Cognitive bias cheat sheet

Cognitive biases are tendencies to think in certain ways that can lead to systematic deviations from a standard of rationality or good judgment. Buster Benson has tried to arrange the rather exhaustive lists of cognitive biases (e.g. those mentioned on Wikipedia) into a simpler, clearer organizing structure that groups them by the general mental problem that they were attempting to address.

Every cognitive bias is there for a reason — usually to save our brains time or energy. If you look at them by the problem they’re trying to solve, it becomes a lot easier to understand why they exist, how they’re useful, and the trade-offs (and resulting biases) that they introduce.

He came up with four groups – information overload, lack of meaning, need to act fact, remembering what is important – and argues his grouping as follows:

“In order to avoid drowning in information overload, our brains need to skim and filter insane amounts of information and quickly, almost effortlessly, decide which few things in that firehose are actually important and call those out.

In order to construct meaning out of the bits and pieces of information that come to our attention, we need fill in the gaps, and map it all to our existing mental models.
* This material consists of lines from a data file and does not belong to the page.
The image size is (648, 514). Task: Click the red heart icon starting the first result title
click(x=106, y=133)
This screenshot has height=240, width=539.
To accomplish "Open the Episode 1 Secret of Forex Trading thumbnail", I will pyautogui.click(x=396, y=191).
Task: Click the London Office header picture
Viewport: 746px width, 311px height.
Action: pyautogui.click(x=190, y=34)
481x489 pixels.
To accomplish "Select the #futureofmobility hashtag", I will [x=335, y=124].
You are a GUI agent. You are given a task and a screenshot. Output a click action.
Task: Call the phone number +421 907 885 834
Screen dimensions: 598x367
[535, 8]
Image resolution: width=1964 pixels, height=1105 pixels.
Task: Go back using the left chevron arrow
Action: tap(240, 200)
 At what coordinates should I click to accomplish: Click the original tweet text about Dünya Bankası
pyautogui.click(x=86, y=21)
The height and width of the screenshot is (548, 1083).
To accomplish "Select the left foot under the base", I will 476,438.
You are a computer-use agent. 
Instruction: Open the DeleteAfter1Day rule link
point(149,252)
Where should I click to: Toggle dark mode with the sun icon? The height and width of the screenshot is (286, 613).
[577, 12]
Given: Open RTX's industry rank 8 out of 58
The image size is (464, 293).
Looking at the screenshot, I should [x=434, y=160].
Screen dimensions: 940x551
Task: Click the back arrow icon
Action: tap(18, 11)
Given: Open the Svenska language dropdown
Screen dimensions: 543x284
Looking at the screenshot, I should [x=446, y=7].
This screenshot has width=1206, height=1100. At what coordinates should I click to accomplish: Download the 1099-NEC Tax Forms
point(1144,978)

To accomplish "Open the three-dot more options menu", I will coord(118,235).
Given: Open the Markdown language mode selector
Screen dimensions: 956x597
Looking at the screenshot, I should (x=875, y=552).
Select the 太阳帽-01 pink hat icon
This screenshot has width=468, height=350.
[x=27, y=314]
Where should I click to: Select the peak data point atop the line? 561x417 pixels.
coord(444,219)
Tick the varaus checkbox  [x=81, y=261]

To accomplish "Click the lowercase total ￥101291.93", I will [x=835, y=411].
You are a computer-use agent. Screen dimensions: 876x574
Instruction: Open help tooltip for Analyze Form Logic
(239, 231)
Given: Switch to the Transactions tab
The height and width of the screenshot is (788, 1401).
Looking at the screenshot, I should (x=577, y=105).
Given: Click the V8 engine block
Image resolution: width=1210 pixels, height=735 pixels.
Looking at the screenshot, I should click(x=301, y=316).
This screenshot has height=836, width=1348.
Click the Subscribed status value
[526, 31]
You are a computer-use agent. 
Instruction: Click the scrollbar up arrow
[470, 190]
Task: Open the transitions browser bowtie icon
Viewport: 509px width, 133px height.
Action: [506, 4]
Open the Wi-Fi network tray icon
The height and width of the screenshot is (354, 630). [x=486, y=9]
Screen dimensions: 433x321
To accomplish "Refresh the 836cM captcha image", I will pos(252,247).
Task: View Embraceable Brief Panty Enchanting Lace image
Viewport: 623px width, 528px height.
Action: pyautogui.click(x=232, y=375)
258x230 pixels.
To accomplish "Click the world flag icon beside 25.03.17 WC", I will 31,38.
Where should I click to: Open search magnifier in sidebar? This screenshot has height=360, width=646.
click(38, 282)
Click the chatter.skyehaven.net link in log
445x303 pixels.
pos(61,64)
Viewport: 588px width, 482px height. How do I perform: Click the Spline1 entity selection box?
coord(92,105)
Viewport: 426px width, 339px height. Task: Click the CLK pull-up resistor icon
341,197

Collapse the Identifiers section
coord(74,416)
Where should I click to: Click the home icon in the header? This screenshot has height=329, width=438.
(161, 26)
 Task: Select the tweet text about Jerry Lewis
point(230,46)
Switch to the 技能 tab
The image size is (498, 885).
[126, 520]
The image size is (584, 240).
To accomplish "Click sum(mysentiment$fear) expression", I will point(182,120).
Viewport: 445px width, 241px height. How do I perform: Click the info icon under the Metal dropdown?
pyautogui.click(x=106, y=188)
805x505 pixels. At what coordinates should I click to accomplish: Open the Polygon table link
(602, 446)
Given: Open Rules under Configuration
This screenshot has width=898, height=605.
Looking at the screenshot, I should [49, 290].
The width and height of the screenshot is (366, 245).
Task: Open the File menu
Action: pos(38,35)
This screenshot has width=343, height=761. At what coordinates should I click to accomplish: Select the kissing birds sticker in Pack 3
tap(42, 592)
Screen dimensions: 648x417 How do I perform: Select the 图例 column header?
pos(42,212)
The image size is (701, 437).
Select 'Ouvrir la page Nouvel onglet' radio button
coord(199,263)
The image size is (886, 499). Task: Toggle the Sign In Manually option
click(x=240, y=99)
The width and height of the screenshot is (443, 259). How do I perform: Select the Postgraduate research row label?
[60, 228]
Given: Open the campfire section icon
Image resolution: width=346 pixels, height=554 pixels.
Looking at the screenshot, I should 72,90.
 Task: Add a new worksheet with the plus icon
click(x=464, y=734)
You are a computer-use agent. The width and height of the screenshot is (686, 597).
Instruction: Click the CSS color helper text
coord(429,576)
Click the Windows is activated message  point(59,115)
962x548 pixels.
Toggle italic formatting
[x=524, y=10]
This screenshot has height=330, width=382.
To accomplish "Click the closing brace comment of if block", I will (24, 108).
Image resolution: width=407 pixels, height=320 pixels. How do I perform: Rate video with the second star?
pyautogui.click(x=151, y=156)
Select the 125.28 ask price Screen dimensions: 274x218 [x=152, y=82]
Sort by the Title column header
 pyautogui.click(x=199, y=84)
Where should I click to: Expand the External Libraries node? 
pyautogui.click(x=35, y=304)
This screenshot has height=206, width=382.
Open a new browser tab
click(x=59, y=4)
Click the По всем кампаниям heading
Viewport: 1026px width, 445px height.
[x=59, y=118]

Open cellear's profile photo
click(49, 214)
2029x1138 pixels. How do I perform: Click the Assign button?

In the meantime we also need to make sure that it all stays relatively stable and as accurate as possible.

In order to act fast, our brains need to make split-second decisions that could impact our chances for survival.

And in order to keep doing all of this as efficiently as possible, our brains need to remember the most important and useful bits of new information and inform the other systems so they can adapt and improve over time.’